Text and element pointing records —
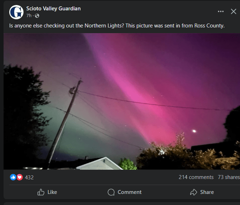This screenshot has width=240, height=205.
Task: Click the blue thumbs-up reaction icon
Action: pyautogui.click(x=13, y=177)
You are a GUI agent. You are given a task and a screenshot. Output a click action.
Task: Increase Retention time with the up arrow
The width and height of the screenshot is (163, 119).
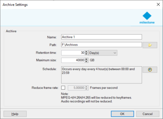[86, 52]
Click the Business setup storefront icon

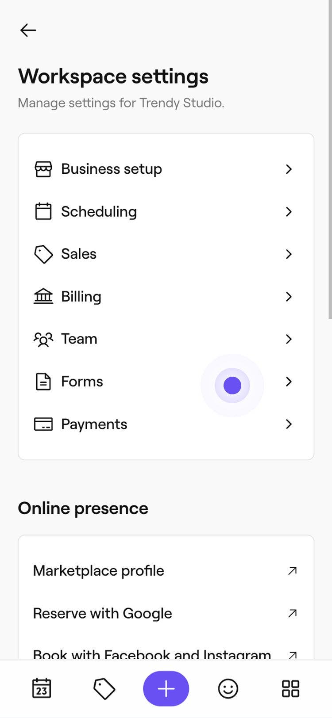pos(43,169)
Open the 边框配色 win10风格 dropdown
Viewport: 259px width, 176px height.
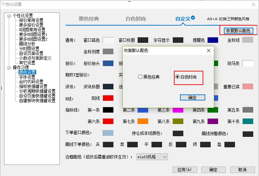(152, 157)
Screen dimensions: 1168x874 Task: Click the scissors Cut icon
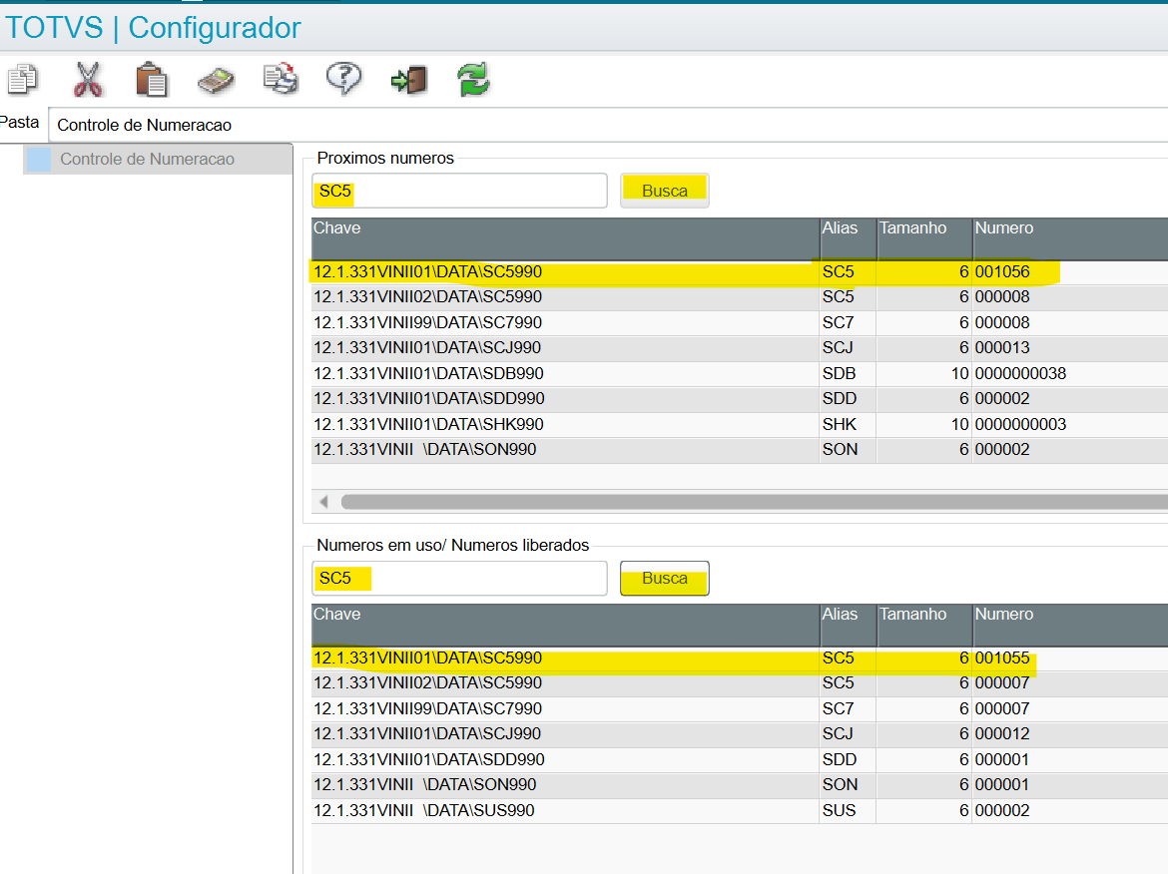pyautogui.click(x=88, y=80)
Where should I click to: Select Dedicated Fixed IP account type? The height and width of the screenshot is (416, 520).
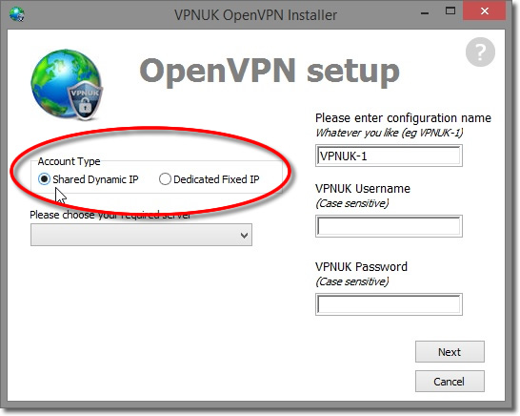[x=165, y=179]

---

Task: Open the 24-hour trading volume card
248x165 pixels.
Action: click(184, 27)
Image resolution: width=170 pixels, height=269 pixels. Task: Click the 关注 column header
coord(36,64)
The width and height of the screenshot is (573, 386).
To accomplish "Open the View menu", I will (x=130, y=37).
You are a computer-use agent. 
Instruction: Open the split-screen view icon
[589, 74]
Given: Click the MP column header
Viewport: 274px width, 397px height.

DIRECTION — Copy the lines from the one containing "This screenshot has width=240, height=205." through the one containing "pos(43,169)", both included, word for word. Leave the pictures out of your answer.

OUTPUT FOR THIS TASK —
This screenshot has width=240, height=205.
Task: Click the blue thumbs-up reaction icon
Action: pyautogui.click(x=13, y=177)
You are a GUI agent. You are given a task and a screenshot. Output a click action.
Task: Increase Retention time with the up arrow
The width and height of the screenshot is (163, 119).
[86, 52]
Click the Business setup storefront icon

pos(43,169)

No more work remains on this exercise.